The "war on terror" is being rebadged (by some) as "a global
struggle against violent extremism", but still those doing 
the "marketing" show little apparent understanding that
"terror" is simply a means to an end - in the case of ObL
and friends, the end is the restoration of the Caliphate
and the introduction of Shariah law.

It will be interesting to see what happens when ObL and
friends come up against the reconstructionists, dominionists,
and "judeo-noahides" who believe that they have a divine mandate
to establish theocracies based on "old testament" Israel, using
the Ten Commandments or the seven "noahide laws" as the basis.

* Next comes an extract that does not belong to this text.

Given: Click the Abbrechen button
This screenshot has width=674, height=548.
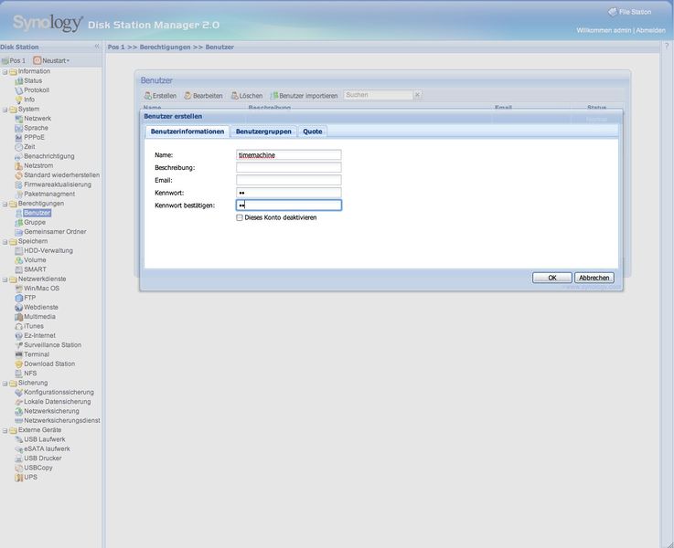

The next year will be very interesting indeed.

================================================================

Fanatics around the world dream of the Caliph's return
By Anton La Guardia, Diplomatic Editor
(Filed: 01/08/2005)

Global conflict

It was, according to The Daily Telegraph, "one of the most astonishing
acts of suicidal recklessness in the history of a modern or ancient
times". On March 3, 1924, Turkish nationalists abolished the
Caliphate, the position of supreme leadership handed down from the
time of the Prophet Muhammad's first successors in the 7th century.

As Abdel-Mejid II, the last Caliph, went into exile - and later died
in Paris - this newspaper predicted "the inevitable stirring up of the
Moslem world". Today the Muslim world - and a good part of the non-
Muslim world - is undeniably "stirred up".

From the London Underground to the streets of Baghdad and the hotels
of Sharm el-Sheikh, the Muslim fanatics who blow themselves up in the
name of Islam believe their "jihad" will ultimately defeat the infidel
West and restore a Caliph to rule the billion-strong Islamic nation,
or umma, according to Islamic law, or sharia.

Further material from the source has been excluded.